When it comes to index pricing of liquefied natural gas (LNG) around the world, East doesn’t meet West, and that’s not likely to change, according to John Hattenberger, president of Gazprom Marketing & Trading, the U.S. arm of Russia’s OAO Gazprom.

The fact that there are different pricing mechanisms for the world’s regional liquefied natural gas (LNG) markets — Asia, Europe and the United States — inhibits the development of a global gas market, some say. Meanwhile, the combination of the recession and the price linkage of LNG to oil in Asia and Europe has created a disparity between term prices in the East and spot prices in the West, so much so that some have called for a single pricing mechanism for LNG. However, that’s not likely to happen, Hattenberger told NGI on the sidelines of Intelligence Press Inc.’s GasMart 2009 in Chicago.
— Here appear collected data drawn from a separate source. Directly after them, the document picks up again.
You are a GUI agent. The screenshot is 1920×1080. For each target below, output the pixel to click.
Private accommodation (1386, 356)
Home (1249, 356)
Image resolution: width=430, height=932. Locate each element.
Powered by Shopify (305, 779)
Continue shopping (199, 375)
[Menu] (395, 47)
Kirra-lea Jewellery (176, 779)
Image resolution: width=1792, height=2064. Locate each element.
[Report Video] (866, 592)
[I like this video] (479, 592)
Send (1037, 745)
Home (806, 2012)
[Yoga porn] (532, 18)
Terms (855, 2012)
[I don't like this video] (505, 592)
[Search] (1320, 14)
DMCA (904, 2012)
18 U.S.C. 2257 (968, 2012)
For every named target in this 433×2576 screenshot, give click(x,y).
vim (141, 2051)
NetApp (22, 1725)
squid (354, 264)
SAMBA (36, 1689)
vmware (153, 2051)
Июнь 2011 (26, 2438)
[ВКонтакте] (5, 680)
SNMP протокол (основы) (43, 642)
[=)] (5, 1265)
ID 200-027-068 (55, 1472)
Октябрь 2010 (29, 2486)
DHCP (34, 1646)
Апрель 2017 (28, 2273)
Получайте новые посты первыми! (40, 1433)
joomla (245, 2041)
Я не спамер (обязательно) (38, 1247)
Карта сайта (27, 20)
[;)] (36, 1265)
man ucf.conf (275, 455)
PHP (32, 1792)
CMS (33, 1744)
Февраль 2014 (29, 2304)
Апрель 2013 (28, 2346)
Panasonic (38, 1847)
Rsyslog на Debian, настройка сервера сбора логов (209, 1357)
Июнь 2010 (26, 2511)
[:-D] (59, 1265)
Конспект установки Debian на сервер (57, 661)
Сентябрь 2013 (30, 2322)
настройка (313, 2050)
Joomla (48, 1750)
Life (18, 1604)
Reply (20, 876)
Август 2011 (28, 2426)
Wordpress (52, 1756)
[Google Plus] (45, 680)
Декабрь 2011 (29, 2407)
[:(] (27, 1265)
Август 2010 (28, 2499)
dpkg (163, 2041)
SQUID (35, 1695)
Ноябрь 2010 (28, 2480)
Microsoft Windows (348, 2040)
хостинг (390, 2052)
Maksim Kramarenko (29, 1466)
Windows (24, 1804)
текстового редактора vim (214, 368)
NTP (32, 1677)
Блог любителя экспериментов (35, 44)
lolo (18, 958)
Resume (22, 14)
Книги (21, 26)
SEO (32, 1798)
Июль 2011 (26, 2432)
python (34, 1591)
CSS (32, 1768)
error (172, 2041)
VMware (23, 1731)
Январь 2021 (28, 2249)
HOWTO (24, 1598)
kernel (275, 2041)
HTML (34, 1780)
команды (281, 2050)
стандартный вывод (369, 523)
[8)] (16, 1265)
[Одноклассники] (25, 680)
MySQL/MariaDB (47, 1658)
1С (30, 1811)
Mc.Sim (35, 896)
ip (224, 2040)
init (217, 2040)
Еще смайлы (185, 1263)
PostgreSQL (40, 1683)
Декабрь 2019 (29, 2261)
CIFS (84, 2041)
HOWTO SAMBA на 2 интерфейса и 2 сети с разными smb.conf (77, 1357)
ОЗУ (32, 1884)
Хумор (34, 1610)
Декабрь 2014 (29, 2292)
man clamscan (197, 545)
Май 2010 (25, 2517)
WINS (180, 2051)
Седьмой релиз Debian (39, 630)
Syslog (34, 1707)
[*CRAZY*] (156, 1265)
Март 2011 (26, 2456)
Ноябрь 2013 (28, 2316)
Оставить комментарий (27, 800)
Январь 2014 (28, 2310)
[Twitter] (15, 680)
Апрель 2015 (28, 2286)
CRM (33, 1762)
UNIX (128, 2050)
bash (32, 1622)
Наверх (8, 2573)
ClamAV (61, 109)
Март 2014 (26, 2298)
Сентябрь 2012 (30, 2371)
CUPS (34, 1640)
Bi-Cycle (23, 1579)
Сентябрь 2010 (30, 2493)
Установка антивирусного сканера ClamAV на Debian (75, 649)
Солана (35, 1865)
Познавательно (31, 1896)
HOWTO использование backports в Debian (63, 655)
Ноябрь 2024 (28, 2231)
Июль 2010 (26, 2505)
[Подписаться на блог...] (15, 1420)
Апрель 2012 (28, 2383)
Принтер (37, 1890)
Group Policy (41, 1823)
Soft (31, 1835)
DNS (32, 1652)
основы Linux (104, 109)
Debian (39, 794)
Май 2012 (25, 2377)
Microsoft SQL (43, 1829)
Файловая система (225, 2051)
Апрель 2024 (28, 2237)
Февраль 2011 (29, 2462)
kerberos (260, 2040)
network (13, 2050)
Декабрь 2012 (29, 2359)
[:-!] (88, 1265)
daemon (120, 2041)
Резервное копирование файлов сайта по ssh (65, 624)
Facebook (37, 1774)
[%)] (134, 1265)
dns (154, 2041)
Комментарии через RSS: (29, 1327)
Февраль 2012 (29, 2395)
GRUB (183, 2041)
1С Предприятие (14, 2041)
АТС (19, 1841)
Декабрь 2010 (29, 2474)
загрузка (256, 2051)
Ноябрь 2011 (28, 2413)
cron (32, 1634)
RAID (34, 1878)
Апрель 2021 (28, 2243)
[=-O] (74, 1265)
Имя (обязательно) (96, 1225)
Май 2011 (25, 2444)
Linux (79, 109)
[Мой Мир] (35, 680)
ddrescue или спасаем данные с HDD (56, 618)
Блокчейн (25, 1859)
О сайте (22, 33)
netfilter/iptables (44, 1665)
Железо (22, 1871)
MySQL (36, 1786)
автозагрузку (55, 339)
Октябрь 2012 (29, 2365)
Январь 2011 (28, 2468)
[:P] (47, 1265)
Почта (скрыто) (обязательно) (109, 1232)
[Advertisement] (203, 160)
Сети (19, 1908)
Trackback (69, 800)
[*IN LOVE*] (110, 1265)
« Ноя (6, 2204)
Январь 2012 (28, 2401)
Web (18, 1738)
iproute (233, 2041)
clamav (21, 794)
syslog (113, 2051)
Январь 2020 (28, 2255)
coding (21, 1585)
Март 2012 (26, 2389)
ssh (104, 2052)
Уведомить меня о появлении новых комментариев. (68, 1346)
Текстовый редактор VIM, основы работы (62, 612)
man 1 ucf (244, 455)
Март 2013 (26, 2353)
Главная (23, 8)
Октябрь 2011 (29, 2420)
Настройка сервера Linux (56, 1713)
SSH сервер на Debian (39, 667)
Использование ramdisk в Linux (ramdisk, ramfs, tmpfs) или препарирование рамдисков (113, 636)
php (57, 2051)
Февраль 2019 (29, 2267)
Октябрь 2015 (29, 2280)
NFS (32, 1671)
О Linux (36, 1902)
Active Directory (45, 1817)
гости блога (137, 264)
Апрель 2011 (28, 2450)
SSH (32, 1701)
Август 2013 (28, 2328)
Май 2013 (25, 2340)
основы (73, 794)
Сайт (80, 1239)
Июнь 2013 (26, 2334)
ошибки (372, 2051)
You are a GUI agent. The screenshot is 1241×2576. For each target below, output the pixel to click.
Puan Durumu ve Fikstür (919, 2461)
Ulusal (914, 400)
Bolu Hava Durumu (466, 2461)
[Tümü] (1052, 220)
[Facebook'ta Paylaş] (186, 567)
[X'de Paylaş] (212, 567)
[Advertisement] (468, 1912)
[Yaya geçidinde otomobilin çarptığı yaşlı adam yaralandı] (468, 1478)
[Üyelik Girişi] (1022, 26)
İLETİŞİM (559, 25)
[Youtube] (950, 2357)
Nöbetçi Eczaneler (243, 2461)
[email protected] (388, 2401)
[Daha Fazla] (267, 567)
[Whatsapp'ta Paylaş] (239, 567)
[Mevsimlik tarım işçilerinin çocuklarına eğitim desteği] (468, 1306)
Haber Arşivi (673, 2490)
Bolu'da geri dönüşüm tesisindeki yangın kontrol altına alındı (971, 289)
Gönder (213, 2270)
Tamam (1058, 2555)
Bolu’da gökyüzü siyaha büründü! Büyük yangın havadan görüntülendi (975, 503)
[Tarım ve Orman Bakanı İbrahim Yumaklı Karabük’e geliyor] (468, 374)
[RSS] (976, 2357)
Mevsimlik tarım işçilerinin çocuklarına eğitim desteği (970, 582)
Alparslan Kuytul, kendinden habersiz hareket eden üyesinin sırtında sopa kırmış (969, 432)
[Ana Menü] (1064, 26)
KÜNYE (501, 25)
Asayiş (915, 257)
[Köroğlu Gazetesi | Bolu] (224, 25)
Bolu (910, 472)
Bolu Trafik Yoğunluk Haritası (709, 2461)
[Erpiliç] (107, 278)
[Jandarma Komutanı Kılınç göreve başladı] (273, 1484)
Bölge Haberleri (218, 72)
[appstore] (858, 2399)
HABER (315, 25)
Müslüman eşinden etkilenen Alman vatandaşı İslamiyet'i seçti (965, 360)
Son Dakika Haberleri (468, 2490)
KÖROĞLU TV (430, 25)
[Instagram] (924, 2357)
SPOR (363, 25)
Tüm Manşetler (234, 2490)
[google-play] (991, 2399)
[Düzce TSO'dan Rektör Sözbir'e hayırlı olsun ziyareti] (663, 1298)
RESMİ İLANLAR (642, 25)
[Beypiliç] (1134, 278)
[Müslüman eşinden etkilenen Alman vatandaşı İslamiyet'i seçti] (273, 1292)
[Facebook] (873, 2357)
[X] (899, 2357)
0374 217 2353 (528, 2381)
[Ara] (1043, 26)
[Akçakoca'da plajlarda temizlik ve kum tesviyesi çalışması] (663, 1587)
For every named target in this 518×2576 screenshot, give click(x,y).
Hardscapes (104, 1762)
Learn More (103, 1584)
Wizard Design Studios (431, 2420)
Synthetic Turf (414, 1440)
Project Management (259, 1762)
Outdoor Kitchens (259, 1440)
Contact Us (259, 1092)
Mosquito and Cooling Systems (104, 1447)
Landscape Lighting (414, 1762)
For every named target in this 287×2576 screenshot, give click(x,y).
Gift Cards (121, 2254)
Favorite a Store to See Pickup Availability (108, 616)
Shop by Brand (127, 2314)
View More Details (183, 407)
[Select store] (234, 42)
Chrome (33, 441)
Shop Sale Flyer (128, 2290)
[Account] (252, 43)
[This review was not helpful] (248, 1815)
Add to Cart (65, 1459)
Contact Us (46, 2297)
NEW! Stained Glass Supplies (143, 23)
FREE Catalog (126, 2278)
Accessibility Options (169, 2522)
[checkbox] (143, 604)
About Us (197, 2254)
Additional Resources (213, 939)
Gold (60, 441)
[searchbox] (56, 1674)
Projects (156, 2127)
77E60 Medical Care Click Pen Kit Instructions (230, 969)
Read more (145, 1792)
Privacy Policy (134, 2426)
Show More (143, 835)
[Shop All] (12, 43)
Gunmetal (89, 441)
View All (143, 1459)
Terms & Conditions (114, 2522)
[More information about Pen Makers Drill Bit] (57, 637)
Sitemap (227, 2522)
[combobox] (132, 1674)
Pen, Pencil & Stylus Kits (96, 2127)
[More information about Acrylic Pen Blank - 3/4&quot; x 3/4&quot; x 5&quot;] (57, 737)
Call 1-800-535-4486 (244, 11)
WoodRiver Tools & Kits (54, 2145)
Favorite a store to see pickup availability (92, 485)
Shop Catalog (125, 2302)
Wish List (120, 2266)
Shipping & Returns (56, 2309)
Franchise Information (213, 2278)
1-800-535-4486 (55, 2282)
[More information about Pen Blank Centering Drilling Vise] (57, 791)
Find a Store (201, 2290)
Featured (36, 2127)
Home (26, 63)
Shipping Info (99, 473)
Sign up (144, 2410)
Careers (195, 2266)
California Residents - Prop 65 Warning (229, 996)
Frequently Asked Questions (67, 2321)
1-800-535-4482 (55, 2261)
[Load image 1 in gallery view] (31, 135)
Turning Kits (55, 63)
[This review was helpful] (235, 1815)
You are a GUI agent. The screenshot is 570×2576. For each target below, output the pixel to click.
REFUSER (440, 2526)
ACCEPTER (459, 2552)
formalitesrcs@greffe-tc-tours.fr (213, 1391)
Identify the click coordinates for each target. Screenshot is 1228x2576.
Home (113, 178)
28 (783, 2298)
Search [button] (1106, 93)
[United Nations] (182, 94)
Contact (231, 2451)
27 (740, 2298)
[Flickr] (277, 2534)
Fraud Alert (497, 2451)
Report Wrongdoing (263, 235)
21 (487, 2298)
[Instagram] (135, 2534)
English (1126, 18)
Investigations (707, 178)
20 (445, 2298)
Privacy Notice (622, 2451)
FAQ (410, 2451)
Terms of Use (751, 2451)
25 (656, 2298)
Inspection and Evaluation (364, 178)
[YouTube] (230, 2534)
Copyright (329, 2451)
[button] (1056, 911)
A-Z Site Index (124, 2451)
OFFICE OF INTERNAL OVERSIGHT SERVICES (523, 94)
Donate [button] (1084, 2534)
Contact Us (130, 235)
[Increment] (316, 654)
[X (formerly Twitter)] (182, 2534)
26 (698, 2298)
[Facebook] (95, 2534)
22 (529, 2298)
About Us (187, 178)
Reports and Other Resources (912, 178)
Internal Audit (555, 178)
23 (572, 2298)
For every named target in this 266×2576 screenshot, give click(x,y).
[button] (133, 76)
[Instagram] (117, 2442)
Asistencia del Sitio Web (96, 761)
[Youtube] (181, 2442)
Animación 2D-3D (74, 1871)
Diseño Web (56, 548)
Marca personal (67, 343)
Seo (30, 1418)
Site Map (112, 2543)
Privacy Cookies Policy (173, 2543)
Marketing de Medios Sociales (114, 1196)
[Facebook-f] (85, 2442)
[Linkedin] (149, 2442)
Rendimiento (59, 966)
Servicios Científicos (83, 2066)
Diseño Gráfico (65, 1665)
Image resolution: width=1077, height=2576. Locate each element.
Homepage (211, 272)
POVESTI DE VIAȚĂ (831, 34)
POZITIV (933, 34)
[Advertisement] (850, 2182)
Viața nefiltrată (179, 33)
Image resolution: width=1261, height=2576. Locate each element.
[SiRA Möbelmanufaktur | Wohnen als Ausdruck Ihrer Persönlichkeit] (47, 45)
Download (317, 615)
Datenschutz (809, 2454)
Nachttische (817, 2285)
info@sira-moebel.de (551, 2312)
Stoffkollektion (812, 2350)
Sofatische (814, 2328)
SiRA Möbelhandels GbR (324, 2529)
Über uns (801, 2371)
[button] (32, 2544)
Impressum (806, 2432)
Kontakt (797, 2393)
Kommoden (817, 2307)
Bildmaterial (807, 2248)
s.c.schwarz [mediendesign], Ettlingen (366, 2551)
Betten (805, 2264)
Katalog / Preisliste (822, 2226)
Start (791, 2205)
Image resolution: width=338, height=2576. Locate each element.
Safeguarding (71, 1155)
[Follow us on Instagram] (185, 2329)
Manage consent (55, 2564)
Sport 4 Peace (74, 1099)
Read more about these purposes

In Asia LNG prices are indexed to the Japan Customs Clearing (JCC) price. In Europe LNG contracts are indexed to a spot gas and fuel oil combination, and in the United States, Henry Hub is the benchmark. And that’s how Hattenberger thinks it will stay. For one thing, there is a large number of existing 20-year contracts among numerous buyers and sellers, all with different dates of expiration.

“You really have to have a wholesale shift,” Hattenberger said. “The question is, how do you get all of those buyers and sellers to agree to go to something else? And what is the something else going to be? A lot of people say oil isn’t really a very good proxy for Japan’s energy needs.

“Well, the fact is it is a good proxy because their alternative is to go out in the market and buy oil and fire their power plants with oil. They’re not going to do that, so what’s a better substitute? Why don’t they base it on Henry Hub pricing? Well, Henry Hub pricing to the Japanese is meaningless because we’re never going to move Henry Hub gas to Japan. Right now there isn’t anything better for them to go to; it’s a fact.”

Gazprom Marketing & Trading is expecting to begin North American gas trading operations in its Houston office in October, Hattenberger said. The office currently has about a dozen employees and will soon have approximately 25, he said (see related story). “We’re in hiring mode now.”